For those who may be unfamiliar, NEPA is a comprehensive environmental policy requiring federal agencies – or nonfederal entities receiving federal funding – to consider the environmental implications of their actions. It serves as an umbrella law, providing a framework for document impacts, mitigation, and compliance with other federal, state, and local environmental statutory requirements.

The final rules being implemented are widely considered to be overall improvements – restoring elements lost in previous administrations, emphasizing equitable public involvement, and developing a more technically-founded analysis. While the changes are too extensive to fully cover in this article, here are a few of the key revisions:

NEPA Phase II Revision Highlights:

  • Time and Document Limitations: Environmental Assessment (EA) and Environmental Impact Statement (EIS) time and document reporting limitations that were codified in the Fiscal Responsibility Act of 2023
  • Categorical Exclusions (CE): Agencies now have increased flexibility to establish CEs, streamlining the approval process for lesser activities. This includes the ability for one agency to adopt another agency’s existing CE to put in their own Code of Federal Regulations (CFR).
  • Climate Change and Environmental Justice: A greater emphasis has been placed on these issues in the new NEPA documentation, along with increasing effective public participation.
  • Significance Effects: Pre-2020 criteria regarding the determination of significance effects have been reinstated.

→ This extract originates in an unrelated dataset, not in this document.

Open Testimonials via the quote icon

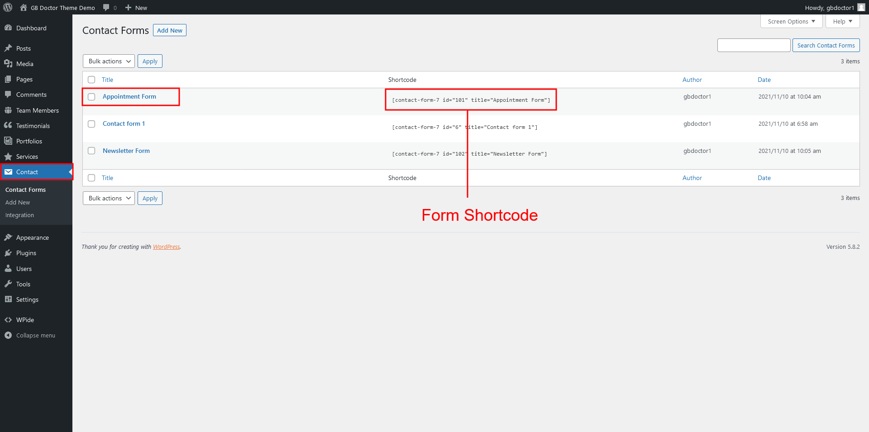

These are just a few of the changes to come in Phase II. For more information, head over to the CEQ’s official NEPA Rulemaking page!

NEPA and the Supreme Court

In addition to these new regulations, NEPA could still undergo some more changes as it heads to the Supreme Court in the upcoming case, Seven County Infrastructure Coalition v. Eagle County, Colorado. The dispute revolves around a disagreement between the two parties about the scope of NEPA’s requirements for comprehensive environmental impact assessments. Seven County Infrastructure Coalition in Utah proposed a new infrastructure project intended to improve transportation access in isolated parts of the state. Despite the group gaining approval for the project after a two-year environmental review, Eagle County, Colorado and several environmental groups sued to stop the venture, claiming insufficient environmental impact assessments were conducted, and the broader environmental impacts were not fully assessed as required by NEPA. The outcome of this case has the potential to affect the scope of NEPA analysis, and in turn the environmental assessment (EA) and environmental impact statement (EIS) planning processes.